Ruth was twelve-years-old. She was from Indonesia. Last month, she was fine. What her family didn't know then was that she had a tumor growing in her brain. When her parents found out, they wanted to get her better medical treatment and so they brought her here to a hospital in Malaysia. I met Ruth right after she came out of her second surgery that week. After that my squad mate Veronica and I went to visit her everyday even though she was usually pretty heavily sedated because of the pain and discomfort she was in. She would usually just peek her eyes open and then fall back asleep right away. When we would go, her mom would try to be strong, but day by day you could see her resolve failing. By Wednesday, she was falling apart watching her daughter not improving and slowly getting worse. On Thursday morning, the parents were told to not expect much more time with their little girl. Through the tears we sang Amazing Grace to Ruth and just sat with her parents all morning in the room and the waiting area. At the end of the day as we were leaving, we got a call saying that they were asking for Veronica and so the two of us ran back up the room. When we got there, there wasn't anything else that could be done and everyone was just waiting. Within twenty minutes, Ruth was gone. I have never seen or heard more intense grief and anguish as I witnessed that day watching parents lose their child. We don't speak their language, so we did the only thing we could and cried with them. 

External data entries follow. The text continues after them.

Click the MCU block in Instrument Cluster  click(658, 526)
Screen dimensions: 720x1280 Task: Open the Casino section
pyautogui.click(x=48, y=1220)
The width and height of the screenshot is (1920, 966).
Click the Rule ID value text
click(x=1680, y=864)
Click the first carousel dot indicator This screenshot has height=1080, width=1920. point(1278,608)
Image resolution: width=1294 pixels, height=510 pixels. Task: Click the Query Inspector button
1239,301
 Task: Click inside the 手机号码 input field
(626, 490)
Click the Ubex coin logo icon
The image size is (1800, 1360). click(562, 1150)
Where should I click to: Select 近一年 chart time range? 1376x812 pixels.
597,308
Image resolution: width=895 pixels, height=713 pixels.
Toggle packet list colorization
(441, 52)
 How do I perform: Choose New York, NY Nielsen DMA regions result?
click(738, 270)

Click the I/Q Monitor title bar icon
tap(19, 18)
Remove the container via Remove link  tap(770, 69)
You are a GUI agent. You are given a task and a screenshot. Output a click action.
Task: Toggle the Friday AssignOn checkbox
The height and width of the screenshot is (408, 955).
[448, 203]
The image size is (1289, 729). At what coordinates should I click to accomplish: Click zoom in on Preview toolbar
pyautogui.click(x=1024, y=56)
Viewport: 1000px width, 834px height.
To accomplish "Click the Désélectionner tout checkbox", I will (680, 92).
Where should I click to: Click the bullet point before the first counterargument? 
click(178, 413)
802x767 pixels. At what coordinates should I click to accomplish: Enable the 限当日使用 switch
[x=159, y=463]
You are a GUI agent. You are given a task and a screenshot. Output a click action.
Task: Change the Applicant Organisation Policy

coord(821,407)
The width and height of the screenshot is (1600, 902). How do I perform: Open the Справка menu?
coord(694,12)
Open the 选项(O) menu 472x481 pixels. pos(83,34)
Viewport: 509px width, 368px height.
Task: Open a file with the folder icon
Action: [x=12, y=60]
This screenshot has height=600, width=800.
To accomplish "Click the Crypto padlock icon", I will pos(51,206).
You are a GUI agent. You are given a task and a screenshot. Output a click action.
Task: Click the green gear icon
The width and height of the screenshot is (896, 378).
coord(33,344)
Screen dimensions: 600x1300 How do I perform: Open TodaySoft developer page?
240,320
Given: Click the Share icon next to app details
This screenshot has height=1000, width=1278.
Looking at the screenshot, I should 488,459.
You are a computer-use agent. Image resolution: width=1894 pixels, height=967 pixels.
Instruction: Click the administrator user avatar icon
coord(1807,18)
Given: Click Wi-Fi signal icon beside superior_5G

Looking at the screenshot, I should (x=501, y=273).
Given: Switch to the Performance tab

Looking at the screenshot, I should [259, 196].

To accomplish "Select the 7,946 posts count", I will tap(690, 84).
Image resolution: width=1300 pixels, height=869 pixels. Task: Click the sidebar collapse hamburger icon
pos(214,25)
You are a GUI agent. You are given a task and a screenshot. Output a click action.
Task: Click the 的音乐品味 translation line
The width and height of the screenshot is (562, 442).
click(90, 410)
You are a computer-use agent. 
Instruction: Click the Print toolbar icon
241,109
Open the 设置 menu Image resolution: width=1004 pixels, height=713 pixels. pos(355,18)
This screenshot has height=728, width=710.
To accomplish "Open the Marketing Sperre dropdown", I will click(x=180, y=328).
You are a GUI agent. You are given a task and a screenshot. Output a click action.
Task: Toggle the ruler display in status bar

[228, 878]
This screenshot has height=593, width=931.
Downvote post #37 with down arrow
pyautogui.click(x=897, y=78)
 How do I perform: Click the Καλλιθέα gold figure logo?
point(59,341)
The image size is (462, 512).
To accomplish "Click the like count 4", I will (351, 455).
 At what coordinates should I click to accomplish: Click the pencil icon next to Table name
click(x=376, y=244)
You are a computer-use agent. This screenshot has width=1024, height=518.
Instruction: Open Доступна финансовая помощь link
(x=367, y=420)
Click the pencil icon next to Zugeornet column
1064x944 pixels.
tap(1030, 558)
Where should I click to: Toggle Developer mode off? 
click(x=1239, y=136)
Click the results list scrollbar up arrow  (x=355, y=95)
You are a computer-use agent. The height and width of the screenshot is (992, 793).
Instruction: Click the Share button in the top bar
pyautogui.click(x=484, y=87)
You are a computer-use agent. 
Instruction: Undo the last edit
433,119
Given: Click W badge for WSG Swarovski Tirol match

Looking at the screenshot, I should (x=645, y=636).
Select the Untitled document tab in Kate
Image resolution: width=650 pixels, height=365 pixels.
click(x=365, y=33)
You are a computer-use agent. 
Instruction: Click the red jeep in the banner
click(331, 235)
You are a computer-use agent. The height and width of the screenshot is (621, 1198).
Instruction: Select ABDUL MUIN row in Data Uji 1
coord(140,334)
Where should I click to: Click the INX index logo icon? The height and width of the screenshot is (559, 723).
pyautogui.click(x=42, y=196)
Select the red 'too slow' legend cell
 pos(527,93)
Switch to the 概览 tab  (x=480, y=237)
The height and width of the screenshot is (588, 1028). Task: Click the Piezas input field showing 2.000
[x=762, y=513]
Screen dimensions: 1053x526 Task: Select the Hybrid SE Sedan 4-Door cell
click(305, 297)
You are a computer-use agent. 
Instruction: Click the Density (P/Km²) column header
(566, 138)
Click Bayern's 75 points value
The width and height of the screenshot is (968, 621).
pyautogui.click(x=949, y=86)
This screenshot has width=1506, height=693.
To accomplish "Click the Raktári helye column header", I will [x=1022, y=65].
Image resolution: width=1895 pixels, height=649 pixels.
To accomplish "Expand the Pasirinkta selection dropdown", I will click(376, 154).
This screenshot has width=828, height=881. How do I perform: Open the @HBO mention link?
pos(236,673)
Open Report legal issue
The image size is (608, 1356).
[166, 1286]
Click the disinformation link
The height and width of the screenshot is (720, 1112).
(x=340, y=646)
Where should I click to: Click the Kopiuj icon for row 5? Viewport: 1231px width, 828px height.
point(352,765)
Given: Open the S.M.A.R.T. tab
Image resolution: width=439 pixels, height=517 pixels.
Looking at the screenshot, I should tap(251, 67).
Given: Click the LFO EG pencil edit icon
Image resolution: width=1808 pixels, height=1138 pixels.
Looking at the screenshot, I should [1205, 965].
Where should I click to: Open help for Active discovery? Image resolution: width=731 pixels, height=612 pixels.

I had never seen anyone die before. I have witnessed and experienced grief, but not like that. My heart hurt for the pain that this family was feeling. I prayed intensely for Ruth. I prayed that her pain would be relieved. I prayed for comfort, peace and joy for her here on this earth. What I didn't know was that God had a different plan for her. She knew Christ as her Savior and He had a better plan for her to experience perfect comfort, peace, and joy with Him. She is no longer in pain.

This week I learned the value of sitting with someone and sharing in their pain and grief. The value of a friendly face in a foreign land of strangers. That it is possible to become family with someone with whom you have never exchanged words with. And I felt the overwhelming comfort and peace Christ has to offer in the days after Ruth's death. Our God is a God who heals. Sometimes he heals the body, but sometimes He heals the heart instead.